Since I can remember, we have sex every other day…yes, you read correctly.  Barring serious illness or surgery, even during the early years when our kids were young, through the teen years when we had kids all over the house, and now through the college years when my kids come home to visit, we have kept this pattern.  It has not always been easy!  Sometimes, we need to be creative.
We have a lock on our door, and a television in the bedroom as a sound buffer.  We have even “snuck” away from our home for a quick evening in a local, cheap hotel, and returned before bedtime, all for the price of a dinner and a movie out.  Sometimes, he drops by at lunch, if he’s out on a customer call, or I meet him.

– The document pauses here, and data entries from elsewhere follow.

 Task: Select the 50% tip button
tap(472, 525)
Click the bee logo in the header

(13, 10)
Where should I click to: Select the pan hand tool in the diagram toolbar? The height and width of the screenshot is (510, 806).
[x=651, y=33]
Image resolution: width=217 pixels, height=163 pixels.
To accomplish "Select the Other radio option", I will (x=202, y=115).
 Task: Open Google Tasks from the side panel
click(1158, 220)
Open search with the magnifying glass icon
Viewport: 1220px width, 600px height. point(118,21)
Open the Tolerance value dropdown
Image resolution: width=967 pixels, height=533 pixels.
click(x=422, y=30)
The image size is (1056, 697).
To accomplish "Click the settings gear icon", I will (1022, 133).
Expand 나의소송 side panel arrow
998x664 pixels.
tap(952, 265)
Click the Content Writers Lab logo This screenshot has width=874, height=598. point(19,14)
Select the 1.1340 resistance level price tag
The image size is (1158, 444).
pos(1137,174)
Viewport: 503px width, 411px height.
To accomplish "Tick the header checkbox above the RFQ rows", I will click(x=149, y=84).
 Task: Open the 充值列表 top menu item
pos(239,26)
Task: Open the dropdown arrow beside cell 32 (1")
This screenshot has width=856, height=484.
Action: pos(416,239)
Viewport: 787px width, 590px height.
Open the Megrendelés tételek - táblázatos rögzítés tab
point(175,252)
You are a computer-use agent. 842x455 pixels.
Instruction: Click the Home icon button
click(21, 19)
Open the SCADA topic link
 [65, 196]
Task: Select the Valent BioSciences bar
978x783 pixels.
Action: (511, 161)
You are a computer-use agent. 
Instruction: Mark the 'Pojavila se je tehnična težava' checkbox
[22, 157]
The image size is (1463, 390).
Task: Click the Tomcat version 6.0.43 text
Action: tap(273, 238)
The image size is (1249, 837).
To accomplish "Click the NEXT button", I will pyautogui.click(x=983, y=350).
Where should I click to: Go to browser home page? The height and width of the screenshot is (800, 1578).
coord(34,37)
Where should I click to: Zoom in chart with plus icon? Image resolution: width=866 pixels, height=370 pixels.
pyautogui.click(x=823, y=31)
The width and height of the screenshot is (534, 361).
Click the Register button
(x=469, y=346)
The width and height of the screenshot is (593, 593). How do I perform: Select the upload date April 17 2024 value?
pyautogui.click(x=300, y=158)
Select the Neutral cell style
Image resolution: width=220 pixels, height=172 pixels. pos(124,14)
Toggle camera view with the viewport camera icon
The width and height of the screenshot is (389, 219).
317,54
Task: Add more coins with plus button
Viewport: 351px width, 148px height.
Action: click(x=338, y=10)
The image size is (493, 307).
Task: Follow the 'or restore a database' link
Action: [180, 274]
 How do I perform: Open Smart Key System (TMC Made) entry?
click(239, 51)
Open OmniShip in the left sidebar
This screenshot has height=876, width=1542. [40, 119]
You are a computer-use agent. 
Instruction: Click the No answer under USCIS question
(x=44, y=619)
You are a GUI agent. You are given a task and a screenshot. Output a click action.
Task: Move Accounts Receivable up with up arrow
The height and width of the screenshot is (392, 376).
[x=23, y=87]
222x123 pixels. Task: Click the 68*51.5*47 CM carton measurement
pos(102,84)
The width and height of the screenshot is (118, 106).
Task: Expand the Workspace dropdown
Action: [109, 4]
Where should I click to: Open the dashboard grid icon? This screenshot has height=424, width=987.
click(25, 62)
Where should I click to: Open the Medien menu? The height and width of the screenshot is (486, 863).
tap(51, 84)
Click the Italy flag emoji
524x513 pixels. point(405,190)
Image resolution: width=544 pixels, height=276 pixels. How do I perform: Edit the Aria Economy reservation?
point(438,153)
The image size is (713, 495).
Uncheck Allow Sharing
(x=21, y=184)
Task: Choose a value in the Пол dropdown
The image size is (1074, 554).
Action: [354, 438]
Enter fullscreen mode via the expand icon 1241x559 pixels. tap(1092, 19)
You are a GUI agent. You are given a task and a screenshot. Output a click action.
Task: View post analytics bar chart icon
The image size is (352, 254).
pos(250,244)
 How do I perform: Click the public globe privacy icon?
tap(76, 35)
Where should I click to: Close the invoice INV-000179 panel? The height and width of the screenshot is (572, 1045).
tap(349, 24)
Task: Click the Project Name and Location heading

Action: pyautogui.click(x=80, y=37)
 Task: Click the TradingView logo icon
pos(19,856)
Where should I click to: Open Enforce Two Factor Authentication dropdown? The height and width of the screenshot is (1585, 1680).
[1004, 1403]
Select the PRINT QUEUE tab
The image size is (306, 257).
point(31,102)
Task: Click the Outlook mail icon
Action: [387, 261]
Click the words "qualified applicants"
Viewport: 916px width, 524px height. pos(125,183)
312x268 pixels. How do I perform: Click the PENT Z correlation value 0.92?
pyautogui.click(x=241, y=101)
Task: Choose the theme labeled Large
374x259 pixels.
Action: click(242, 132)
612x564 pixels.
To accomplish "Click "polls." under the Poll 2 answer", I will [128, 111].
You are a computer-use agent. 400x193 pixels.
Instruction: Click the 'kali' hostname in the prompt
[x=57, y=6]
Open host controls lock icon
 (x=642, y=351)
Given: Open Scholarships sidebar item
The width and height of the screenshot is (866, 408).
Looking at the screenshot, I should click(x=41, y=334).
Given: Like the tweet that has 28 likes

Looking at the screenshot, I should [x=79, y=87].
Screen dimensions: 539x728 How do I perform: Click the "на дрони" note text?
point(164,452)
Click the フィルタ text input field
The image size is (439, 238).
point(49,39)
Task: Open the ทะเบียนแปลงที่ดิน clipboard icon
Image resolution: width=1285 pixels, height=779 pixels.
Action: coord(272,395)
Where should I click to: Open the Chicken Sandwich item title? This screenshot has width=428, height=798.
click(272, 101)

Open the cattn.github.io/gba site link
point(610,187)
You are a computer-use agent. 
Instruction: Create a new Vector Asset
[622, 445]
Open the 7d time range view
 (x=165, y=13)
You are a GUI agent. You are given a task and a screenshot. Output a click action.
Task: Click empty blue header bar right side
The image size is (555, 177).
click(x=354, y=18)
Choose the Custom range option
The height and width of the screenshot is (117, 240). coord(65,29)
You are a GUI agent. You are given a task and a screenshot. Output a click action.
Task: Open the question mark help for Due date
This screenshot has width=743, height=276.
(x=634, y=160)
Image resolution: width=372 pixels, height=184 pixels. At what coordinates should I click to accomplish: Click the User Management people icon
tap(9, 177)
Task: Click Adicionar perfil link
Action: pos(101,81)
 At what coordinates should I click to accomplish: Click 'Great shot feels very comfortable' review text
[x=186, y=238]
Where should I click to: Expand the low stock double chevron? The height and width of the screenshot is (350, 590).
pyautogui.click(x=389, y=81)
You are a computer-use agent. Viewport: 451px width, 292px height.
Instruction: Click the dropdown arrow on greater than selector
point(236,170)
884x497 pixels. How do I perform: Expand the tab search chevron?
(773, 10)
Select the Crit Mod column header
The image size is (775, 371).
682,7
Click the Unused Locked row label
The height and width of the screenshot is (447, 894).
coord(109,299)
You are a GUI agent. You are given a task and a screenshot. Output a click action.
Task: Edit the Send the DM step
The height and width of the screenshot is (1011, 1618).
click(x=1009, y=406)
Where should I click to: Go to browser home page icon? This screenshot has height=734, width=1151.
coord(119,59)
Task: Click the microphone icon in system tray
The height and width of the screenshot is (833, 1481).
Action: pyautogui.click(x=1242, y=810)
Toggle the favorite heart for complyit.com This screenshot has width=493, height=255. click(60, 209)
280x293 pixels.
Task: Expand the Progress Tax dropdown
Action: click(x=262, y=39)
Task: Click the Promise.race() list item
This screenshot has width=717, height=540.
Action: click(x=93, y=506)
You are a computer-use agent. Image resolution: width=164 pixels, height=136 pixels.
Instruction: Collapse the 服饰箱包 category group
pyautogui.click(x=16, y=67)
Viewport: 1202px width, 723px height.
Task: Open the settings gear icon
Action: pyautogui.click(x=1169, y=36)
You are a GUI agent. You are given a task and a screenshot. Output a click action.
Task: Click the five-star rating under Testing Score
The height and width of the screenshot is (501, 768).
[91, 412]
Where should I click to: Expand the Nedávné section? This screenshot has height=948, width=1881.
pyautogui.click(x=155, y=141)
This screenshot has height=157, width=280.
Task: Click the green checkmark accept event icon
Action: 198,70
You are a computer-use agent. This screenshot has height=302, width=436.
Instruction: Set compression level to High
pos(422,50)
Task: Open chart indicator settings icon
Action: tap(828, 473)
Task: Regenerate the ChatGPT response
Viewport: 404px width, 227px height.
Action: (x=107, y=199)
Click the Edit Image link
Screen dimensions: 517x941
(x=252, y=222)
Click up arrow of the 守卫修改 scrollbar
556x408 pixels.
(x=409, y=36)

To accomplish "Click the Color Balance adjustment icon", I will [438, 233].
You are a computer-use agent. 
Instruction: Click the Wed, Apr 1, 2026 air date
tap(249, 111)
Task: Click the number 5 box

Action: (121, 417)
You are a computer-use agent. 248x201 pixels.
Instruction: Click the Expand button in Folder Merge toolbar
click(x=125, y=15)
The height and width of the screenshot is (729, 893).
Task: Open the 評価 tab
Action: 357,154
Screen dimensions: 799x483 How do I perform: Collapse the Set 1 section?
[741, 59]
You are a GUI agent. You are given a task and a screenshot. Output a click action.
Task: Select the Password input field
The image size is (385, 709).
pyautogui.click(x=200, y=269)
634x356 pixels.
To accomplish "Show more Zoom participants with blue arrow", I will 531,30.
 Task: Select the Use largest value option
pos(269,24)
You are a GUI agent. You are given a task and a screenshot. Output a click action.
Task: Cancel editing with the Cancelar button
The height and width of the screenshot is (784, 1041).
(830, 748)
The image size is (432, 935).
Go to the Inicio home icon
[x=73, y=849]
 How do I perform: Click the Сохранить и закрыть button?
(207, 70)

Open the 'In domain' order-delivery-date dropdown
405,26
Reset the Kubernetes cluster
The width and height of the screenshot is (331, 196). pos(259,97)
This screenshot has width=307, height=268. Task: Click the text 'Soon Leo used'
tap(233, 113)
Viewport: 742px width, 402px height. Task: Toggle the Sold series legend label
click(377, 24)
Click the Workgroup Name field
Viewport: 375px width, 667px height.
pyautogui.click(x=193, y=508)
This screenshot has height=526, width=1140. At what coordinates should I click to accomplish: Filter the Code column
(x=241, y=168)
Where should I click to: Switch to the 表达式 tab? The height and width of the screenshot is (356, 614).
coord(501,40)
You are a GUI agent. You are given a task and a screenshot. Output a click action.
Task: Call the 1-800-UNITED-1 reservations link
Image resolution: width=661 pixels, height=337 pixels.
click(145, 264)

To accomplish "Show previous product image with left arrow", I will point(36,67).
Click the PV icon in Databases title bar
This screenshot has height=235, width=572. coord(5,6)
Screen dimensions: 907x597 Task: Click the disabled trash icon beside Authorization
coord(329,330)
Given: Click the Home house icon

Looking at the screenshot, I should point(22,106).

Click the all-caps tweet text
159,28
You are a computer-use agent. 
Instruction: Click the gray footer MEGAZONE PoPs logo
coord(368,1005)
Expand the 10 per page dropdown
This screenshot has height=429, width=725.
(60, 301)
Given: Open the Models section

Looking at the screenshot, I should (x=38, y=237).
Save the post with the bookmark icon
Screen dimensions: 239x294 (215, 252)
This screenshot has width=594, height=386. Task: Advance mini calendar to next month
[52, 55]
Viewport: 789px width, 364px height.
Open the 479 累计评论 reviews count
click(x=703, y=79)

I estimate that to be approximately 4,914 sessions!  Mind you, not all of these times are steamy hours of sex.  Some last only minutes, but the connection is there, and I can say with confidence that I challenge anything or anyone to come between us, because we are truly one.

When marriages allow all the intimacy to be sucked out of their lives, they will not have anything to cling to when trouble comes, and it will come in some form during your marriage.  I don’t always feel like having sex, but I always feel like being close to him, and by seeing the best in my man, respecting him and his needs, and honoring him.  I find that I can almost always get “in the mood” because he values me.

My hubby bought me “The Proper Care and Feeding of Husbands” as a little gift one day – and I read it and loved it.  I picked up some new pointers, and used it as a refresher course to jump-start an already-good marriage.

I quoted this letter in full because I believe that the most devastating aspect of a marriage is one in which the spouses take each other for granted, serve their own moods or desires, and don’t wake up every day wondering what they can do to make the other’s life worth living.

The World’s Best Lovers

The GfK Group ( is one of the largest market research companies in the world.  They recently released the results of a study commissioned by the Wall Street Journal Europe, in which they surveyed the sexual attitudes of 19,100 people in 20 countries:

One third of Americans and one third of Europeans believe that their countries have the best lovers.  The Greeks are the most confident – 77% rated their own country “tops” in matters of sex.  The exceptions are Belgians, Germans and the Dutch who assume that the best lovers aren’t in their own countries, but in….Italy.  And 69% of Italians agree with them!

The Greeks are also at the front of the class when it comes to frequency of lovemaking.  One quarter of Greeks say that “at least five times a week” is appropriate, while only 10% of Europeans and 16% of Americans feel the same way. 

Adultery in marriage is also regarded very differently in various countries:  90% of Turks thought adultery was intolerable; 40% of Americans agree with the Turkish viewpoint, and in all countries, women are more unforgiving of extra-marital sex than men.